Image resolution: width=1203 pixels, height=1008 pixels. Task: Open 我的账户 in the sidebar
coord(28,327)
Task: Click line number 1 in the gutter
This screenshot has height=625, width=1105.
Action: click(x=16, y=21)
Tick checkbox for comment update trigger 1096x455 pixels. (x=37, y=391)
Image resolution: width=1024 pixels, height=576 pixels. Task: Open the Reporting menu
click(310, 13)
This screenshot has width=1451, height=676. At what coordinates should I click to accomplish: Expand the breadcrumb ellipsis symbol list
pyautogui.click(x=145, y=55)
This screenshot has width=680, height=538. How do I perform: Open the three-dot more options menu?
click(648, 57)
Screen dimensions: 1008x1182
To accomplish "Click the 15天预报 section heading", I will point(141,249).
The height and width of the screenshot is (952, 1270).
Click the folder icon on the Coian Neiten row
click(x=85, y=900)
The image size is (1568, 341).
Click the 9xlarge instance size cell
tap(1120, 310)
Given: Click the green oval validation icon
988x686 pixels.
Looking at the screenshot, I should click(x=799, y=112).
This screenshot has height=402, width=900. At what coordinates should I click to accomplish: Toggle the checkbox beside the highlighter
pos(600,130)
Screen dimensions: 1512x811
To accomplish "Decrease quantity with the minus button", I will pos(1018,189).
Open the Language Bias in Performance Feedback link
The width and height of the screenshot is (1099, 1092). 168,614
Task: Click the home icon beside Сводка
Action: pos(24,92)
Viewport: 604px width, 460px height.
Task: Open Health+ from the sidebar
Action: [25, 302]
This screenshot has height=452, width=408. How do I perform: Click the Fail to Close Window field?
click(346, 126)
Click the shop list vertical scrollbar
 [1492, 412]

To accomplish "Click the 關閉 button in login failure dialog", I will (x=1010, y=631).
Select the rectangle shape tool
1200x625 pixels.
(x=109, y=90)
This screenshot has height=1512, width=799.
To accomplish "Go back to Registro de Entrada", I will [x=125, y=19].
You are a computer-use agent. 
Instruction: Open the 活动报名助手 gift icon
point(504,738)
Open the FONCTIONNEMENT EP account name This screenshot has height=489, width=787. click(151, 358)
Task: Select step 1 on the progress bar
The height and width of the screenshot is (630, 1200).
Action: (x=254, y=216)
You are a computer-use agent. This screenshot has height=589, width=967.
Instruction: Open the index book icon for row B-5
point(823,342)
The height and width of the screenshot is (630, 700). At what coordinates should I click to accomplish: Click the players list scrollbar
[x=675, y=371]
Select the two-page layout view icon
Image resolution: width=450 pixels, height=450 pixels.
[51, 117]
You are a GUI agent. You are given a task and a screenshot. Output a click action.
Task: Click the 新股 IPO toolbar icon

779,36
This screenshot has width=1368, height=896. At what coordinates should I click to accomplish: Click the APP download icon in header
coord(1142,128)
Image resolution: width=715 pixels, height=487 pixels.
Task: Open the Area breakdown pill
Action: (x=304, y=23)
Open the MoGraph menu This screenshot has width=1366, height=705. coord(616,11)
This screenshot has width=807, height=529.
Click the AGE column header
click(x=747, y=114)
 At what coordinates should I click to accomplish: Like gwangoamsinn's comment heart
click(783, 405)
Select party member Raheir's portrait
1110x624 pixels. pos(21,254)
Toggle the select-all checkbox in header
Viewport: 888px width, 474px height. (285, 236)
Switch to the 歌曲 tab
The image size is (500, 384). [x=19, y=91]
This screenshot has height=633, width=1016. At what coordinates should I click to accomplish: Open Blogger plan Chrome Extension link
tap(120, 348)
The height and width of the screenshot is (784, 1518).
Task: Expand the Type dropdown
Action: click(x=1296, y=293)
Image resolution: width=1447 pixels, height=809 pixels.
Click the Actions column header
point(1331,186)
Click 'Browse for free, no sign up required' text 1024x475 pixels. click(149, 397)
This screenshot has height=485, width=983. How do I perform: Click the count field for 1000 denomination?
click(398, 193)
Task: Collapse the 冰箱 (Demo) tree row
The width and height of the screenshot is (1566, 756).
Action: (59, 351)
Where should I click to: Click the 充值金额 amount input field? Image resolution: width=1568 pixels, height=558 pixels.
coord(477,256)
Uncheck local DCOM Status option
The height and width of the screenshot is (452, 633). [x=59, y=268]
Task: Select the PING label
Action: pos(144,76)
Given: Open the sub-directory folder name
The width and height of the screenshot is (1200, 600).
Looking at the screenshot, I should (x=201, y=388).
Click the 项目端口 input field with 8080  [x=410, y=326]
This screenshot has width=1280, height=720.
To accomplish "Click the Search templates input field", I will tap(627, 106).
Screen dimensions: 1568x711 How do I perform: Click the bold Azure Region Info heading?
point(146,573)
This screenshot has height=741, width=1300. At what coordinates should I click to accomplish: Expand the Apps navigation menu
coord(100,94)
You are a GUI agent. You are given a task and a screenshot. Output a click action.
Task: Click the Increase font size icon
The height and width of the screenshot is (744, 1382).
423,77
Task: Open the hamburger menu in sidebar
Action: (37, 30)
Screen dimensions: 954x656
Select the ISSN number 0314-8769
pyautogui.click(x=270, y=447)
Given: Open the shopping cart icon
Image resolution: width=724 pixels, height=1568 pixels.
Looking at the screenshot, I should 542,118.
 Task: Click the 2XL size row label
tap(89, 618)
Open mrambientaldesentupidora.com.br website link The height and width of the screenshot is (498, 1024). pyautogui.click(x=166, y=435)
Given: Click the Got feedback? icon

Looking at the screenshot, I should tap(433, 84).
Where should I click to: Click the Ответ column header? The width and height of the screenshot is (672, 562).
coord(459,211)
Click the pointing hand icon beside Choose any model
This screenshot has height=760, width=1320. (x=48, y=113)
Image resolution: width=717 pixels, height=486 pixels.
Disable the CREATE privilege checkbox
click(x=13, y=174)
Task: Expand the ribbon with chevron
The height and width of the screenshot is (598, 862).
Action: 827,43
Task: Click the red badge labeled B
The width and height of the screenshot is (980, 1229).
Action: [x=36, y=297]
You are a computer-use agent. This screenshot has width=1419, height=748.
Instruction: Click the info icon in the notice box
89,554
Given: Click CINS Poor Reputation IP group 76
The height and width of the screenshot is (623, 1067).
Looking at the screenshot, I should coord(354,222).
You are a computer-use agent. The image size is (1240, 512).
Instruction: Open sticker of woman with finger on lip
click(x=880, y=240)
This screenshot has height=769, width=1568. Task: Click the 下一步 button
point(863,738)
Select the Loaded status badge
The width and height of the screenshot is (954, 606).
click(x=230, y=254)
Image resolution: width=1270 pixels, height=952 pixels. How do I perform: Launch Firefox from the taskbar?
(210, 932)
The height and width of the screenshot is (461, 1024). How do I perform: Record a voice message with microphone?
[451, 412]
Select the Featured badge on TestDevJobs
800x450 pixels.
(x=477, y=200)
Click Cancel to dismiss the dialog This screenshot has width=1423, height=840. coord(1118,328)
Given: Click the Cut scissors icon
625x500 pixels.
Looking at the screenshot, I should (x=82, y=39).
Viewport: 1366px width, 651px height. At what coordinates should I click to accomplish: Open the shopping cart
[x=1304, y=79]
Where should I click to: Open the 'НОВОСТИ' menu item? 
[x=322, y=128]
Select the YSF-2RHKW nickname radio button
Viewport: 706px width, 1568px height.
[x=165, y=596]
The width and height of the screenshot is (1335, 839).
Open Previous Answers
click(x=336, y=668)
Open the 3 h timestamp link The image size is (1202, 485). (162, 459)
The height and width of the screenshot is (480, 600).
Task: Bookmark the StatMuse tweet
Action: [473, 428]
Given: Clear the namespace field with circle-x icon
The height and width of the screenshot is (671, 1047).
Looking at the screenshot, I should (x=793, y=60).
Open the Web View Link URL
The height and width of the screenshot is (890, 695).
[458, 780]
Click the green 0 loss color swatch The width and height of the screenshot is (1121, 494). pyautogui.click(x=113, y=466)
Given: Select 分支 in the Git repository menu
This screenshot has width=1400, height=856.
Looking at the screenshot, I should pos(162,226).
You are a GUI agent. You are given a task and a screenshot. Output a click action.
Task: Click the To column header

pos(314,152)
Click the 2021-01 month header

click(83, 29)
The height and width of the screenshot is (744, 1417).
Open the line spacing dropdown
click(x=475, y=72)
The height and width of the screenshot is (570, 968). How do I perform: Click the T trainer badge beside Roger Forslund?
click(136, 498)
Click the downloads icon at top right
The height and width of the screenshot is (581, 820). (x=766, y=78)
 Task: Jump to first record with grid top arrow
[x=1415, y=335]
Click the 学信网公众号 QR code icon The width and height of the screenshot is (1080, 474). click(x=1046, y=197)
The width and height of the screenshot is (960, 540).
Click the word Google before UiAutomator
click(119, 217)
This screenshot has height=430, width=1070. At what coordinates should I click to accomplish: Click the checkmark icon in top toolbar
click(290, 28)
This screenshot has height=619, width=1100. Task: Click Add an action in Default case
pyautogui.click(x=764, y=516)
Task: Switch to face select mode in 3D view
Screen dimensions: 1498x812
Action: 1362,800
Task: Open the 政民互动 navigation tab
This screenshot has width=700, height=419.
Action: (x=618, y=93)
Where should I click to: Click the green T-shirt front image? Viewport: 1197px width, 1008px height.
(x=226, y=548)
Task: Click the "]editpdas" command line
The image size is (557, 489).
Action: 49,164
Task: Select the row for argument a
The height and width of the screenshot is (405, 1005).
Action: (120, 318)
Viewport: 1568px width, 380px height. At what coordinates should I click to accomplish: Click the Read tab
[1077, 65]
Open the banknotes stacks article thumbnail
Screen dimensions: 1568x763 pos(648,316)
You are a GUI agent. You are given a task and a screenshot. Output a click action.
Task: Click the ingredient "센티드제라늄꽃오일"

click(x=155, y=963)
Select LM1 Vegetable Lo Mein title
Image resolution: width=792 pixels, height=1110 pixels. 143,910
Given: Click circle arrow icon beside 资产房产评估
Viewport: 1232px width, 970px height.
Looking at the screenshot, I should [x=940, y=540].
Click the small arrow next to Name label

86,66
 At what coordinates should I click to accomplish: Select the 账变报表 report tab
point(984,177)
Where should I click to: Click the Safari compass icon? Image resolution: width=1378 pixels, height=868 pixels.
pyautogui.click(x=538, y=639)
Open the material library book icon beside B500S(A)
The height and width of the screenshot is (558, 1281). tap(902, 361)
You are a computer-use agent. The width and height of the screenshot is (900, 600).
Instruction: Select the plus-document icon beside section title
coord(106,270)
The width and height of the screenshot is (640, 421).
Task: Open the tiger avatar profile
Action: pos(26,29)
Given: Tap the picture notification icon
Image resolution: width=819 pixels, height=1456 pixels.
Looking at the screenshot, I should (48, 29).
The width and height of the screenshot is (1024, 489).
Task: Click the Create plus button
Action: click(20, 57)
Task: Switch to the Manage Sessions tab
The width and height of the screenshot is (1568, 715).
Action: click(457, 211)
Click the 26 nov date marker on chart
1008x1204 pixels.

§ §

▸ **Instructions for the task**
Using the entries above, give again exactly the lines from the line holding "This screenshot has width=700, height=419." through the line holding "You are a computer-use agent. The width". Include both end lines and nothing else.

▸ **Output of the task**
This screenshot has width=700, height=419.
Action: (x=618, y=93)
Where should I click to: Click the green T-shirt front image? Viewport: 1197px width, 1008px height.
(x=226, y=548)
Task: Click the "]editpdas" command line
The image size is (557, 489).
Action: 49,164
Task: Select the row for argument a
The height and width of the screenshot is (405, 1005).
Action: (120, 318)
Viewport: 1568px width, 380px height. At what coordinates should I click to accomplish: Click the Read tab
[1077, 65]
Open the banknotes stacks article thumbnail
Screen dimensions: 1568x763 pos(648,316)
You are a GUI agent. You are given a task and a screenshot. Output a click action.
Task: Click the ingredient "센티드제라늄꽃오일"

click(x=155, y=963)
Select LM1 Vegetable Lo Mein title
Image resolution: width=792 pixels, height=1110 pixels. 143,910
Given: Click circle arrow icon beside 资产房产评估
Viewport: 1232px width, 970px height.
Looking at the screenshot, I should [x=940, y=540].
Click the small arrow next to Name label

86,66
 At what coordinates should I click to accomplish: Select the 账变报表 report tab
point(984,177)
Where should I click to: Click the Safari compass icon? Image resolution: width=1378 pixels, height=868 pixels.
pyautogui.click(x=538, y=639)
Open the material library book icon beside B500S(A)
The height and width of the screenshot is (558, 1281). tap(902, 361)
You are a computer-use agent. The width and height of the screenshot is (900, 600).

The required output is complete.